Emotiva Pro's airmotiv 4's are an easy recommendation for me for near-field use, either in a smaller studio or for near-field pleasure listening. For a home theater setup in a smaller apartment or den, they perform surprisingly well if listening SPLs in the 90s and above are not a priority. The support of a sub would be wise for home theater listening, and for the pickier music listener, but you might be surprised how well they handle bass on their own as the core of a music listening station. They would also shine as sides/rears in a surround setup, but remember they need AC power available. As their off-axis frequency response specifications suggest, there is quite a bit of flexibility in listening position and angle, but they do tend to perform best in a wider stance and at that off-axis "sweet" angle.

A larger control room or mixing station - I could even see them becoming a favorite in mastering rooms - would probably want the bass extension and higher SPLs offered by the airmotiv 5's or 6's with their larger drivers and power amps. The specs for the 6's make them a pretty good bet for main fronts in a larger home theater room, probably still with a sub to handle deep sound effects.

And the economical airmotiv 4's ability to image with sharp clarity, along with their ease in resolving detail through the mid and upper frequencies at moderate levels, makes them a great choice for the small-room home theater setup that doubles as a serious music listening station.

Emotiva Pro has made a fan of this reviewer. If you are looking for speakers to serve in any of these applications, I highly recommend that you give them your consideration.

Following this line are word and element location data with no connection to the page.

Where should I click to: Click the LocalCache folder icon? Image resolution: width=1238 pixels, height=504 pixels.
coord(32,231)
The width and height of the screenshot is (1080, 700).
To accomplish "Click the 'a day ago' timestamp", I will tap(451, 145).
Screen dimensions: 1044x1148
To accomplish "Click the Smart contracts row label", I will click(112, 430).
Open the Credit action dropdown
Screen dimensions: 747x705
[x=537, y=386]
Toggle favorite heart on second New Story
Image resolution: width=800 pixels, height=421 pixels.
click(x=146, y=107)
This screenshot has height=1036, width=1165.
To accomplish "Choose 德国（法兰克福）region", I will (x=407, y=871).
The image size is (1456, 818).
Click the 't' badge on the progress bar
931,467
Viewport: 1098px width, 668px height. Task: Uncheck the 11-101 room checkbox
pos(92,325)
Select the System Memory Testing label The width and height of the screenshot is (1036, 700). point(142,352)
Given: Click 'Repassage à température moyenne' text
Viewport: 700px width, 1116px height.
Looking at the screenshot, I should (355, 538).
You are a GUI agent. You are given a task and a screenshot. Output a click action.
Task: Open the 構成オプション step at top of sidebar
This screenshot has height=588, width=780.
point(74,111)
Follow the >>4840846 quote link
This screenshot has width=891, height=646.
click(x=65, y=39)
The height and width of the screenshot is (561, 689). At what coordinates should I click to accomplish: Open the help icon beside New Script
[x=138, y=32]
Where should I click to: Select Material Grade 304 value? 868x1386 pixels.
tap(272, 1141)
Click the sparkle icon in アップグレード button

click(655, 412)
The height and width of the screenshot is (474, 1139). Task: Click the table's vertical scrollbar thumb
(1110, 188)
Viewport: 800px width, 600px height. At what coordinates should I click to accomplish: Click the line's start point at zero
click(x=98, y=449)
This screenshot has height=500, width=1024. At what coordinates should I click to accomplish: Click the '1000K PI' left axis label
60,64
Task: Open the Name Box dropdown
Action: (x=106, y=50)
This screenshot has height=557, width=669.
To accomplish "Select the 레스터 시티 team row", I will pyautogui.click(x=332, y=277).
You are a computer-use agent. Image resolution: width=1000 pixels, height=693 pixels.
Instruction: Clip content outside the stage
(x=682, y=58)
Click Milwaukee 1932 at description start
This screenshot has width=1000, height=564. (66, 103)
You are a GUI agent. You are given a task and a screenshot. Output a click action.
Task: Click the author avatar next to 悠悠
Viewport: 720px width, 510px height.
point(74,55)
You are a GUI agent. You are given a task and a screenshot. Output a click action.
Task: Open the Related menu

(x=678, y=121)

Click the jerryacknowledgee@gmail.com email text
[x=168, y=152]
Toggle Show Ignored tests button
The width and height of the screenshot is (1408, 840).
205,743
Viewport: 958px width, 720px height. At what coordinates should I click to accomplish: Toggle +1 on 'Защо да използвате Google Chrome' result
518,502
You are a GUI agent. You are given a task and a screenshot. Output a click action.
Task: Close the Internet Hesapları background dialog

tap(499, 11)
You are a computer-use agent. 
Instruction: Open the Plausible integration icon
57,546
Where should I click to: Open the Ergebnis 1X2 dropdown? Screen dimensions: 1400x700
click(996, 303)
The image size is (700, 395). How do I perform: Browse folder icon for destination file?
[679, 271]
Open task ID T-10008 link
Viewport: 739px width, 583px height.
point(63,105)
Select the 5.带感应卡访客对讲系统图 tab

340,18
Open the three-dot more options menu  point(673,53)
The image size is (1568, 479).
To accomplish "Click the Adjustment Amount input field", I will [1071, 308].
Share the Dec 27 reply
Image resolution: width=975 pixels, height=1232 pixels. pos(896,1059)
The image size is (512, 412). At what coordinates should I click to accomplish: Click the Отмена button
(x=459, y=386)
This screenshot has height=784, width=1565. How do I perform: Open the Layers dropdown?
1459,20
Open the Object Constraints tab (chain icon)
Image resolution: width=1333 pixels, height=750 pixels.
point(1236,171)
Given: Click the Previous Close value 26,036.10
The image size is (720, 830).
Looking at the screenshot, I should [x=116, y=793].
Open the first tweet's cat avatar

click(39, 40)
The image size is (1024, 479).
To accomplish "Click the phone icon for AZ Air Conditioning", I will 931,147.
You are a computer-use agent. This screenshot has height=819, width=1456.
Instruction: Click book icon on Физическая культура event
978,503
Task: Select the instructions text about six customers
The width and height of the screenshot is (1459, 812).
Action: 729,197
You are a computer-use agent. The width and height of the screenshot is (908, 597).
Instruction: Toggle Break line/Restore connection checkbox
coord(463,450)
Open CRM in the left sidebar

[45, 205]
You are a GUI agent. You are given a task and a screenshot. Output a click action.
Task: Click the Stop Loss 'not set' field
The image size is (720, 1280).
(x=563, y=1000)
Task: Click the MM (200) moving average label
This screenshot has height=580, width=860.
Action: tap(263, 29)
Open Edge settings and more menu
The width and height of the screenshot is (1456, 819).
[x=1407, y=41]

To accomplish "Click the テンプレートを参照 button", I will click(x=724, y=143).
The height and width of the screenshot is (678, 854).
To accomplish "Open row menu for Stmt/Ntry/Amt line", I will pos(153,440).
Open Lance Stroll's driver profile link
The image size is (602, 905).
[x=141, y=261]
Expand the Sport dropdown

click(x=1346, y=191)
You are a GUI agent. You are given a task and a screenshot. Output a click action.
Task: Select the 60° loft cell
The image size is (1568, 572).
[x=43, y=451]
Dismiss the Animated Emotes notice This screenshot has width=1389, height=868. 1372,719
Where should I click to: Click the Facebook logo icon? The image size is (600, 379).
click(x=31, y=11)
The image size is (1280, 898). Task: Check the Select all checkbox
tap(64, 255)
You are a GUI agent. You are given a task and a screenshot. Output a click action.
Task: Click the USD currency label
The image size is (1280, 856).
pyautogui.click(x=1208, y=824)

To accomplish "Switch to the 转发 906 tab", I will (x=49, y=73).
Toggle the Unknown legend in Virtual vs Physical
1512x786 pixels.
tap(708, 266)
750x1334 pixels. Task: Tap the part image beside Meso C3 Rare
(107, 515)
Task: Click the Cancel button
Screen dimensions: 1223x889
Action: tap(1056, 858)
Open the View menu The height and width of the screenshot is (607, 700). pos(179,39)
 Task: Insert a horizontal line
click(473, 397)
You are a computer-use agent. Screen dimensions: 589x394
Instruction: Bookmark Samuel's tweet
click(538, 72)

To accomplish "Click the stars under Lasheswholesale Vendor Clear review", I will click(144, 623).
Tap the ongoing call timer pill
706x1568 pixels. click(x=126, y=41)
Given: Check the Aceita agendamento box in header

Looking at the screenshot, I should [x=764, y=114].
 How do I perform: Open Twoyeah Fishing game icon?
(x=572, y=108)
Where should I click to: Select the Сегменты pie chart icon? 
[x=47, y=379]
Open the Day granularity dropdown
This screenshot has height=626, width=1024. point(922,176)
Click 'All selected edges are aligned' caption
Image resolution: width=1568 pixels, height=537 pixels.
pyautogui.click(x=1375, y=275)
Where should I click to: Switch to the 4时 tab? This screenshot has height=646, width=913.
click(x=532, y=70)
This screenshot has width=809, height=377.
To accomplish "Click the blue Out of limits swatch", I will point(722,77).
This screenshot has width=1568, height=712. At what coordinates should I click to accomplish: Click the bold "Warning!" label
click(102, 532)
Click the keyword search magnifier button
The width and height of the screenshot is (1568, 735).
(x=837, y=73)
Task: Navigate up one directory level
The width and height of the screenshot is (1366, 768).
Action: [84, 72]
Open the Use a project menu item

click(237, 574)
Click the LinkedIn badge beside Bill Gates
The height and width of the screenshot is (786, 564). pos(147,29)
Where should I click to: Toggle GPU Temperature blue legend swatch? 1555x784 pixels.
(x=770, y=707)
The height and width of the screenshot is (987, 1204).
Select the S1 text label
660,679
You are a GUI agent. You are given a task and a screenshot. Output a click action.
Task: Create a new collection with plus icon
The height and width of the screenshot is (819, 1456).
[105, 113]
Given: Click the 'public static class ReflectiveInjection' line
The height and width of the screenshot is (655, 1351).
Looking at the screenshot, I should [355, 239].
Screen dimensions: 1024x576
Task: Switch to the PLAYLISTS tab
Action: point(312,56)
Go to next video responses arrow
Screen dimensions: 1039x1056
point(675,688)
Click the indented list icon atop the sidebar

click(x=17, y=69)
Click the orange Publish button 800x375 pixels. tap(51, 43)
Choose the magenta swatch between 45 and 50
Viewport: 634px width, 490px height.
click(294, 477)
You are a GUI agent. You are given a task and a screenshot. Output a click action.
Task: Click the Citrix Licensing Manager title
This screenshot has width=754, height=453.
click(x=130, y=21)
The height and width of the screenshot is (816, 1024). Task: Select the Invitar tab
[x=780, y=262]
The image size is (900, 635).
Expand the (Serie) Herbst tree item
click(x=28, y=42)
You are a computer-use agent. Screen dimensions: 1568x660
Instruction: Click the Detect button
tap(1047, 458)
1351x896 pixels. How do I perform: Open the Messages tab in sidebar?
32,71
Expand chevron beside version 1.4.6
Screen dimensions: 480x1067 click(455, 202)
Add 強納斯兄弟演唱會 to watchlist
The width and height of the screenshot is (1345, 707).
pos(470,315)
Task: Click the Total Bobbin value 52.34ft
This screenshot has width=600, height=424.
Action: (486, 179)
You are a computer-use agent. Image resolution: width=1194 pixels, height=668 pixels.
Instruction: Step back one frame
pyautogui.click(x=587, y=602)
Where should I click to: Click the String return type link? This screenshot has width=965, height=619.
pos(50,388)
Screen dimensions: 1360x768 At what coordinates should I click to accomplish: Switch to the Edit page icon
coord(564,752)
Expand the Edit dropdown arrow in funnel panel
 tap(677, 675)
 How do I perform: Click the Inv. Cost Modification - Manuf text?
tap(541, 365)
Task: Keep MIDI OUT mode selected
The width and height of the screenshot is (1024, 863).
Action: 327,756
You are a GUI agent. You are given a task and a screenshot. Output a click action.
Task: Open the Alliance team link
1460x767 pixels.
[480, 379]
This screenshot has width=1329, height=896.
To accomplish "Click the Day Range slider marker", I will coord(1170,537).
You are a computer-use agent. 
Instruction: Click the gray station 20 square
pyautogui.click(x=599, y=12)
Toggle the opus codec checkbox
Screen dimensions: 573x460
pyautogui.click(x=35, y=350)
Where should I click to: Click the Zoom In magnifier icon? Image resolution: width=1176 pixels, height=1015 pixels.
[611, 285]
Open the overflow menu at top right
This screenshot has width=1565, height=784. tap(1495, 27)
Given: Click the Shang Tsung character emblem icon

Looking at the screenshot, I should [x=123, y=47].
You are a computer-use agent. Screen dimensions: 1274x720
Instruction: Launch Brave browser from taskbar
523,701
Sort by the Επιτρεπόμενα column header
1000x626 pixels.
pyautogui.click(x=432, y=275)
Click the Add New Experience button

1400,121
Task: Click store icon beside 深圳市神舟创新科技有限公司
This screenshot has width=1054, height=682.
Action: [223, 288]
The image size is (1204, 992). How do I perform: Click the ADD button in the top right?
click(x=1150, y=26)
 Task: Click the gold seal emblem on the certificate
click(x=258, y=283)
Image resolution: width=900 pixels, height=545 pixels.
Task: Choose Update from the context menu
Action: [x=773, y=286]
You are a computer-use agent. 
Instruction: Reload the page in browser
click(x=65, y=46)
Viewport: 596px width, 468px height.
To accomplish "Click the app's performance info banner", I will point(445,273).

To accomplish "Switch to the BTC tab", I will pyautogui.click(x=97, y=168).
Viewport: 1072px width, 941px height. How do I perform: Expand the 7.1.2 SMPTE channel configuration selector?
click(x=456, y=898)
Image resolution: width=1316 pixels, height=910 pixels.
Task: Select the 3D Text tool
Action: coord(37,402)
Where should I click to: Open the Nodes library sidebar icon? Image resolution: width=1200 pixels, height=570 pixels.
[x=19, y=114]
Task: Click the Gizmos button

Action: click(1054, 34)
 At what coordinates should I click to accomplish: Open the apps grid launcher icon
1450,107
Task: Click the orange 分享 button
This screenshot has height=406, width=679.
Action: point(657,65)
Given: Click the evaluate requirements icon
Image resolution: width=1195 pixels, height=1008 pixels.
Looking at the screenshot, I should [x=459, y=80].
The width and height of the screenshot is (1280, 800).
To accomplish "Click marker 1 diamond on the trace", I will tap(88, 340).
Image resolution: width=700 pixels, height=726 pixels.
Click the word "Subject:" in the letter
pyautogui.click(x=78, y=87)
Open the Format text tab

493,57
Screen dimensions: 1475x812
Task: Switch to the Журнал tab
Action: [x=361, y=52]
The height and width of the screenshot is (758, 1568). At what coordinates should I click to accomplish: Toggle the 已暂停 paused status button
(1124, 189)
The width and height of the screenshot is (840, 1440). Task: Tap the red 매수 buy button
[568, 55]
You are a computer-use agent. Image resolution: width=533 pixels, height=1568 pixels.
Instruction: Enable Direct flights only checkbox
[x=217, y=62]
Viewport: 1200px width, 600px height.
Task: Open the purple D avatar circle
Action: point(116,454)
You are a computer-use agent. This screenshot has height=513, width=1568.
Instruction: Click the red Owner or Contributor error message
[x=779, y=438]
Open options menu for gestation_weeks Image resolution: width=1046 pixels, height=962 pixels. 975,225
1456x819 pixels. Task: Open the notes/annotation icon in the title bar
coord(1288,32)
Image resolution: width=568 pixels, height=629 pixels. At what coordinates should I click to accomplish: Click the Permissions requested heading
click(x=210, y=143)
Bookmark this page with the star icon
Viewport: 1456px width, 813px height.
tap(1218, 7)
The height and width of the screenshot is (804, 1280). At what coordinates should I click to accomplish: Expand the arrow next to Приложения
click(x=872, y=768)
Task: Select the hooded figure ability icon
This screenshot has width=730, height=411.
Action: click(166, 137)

*Read the Full Review Here*


----------



## DanTheMan (Oct 12, 2009)

Can you do gated off axis measurements? Preferably all the way to 90 degrees?
Check here for how to gate the measurement: http://dtmblabber.blogspot.com/2010/09/gating-loudspeaker-measurements.html
Since you have lazy susan bearings, the polar graph will be simple to make.
http://dtmblabber.blogspot.com/2010/12/ok-so-how-do-i-make-all-these-polar.html

End results that look something like this: http://dtmblabber.blogspot.com/2011/01/review-of-polar-graphs.html

Thanks!

Dan


----------



## Sonnie (Apr 11, 2006)

It would be nice to compare them to the Primus 363's.


----------



## typ44q (Apr 7, 2008)

These seem very impressive considering the cost but I guess that is the case with all of their products. I love all the new products from Emotiva and have been reading great things about all of their speakers. 
Would love to see them make a line of in wall speakers as well.


----------



## DanTheMan (Oct 12, 2009)

I've seen their other speakers measurements. They look worse than anything I've measured. I've had their UMC-1, it was a nightmare for me. I have one of their 5 channel amps(the medium powered one), it's certainly nice even though it has a slightly audible hum through my Primus. Also, if I had to pick a pre for SQ, I'd say the UMC-1was my favorite. It was just way too unstable!!! Easily the most malfunctioning piece of AV gear I've had. Maybe I had a lemon, but several others experienced the same thing when running too much processing. Anyway, I'm a bit less optimistic about their gear after my experience. I really question the no return policy on the UMC-1 as well. I hope it's not shady.

Dan


----------



## AudiocRaver (Jun 6, 2012)

DanTheMan said:


> I really question the no return policy on the UMC-1 as well.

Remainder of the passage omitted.